── EXTRACTED INFORMATION ──

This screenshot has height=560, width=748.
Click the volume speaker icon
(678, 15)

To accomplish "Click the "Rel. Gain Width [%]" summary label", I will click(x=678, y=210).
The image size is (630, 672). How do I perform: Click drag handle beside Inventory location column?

───
── EXTRACTED INFORMATION ──

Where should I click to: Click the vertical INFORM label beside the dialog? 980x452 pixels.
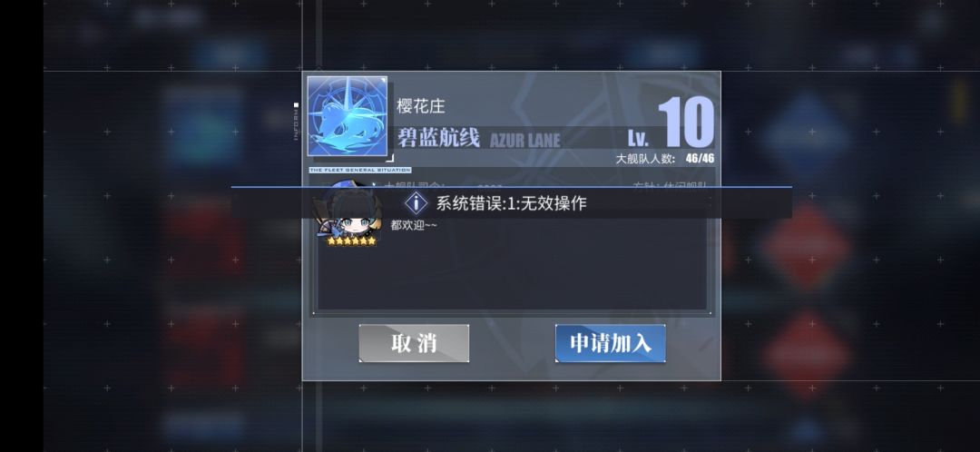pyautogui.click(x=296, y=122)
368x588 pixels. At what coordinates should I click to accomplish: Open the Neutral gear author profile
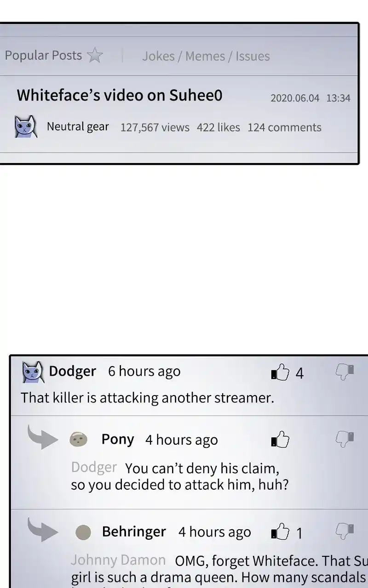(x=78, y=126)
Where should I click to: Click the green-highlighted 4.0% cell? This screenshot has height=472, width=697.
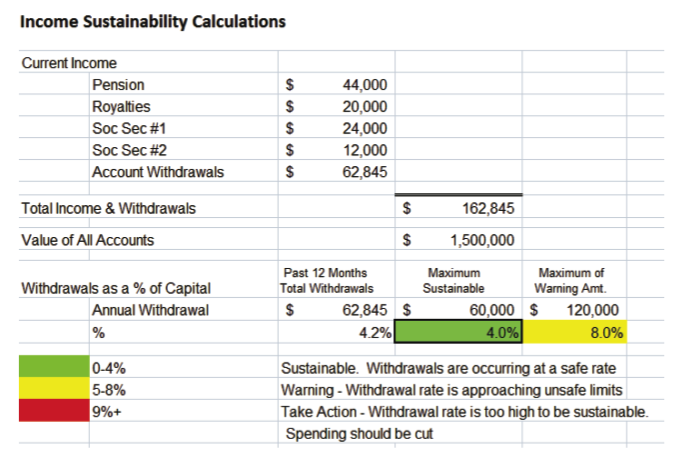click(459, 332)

───

- [WORK REQUEST]
From the entries above, extract only the lines running from the one containing "This screenshot has height=560, width=748." through the one containing "The image size", inclusive.

- [RESULT]
This screenshot has height=560, width=748.
Click the volume speaker icon
(678, 15)

To accomplish "Click the "Rel. Gain Width [%]" summary label", I will click(x=678, y=210).
The image size is (630, 672). How do I perform: Click drag handle beside Inventory location column?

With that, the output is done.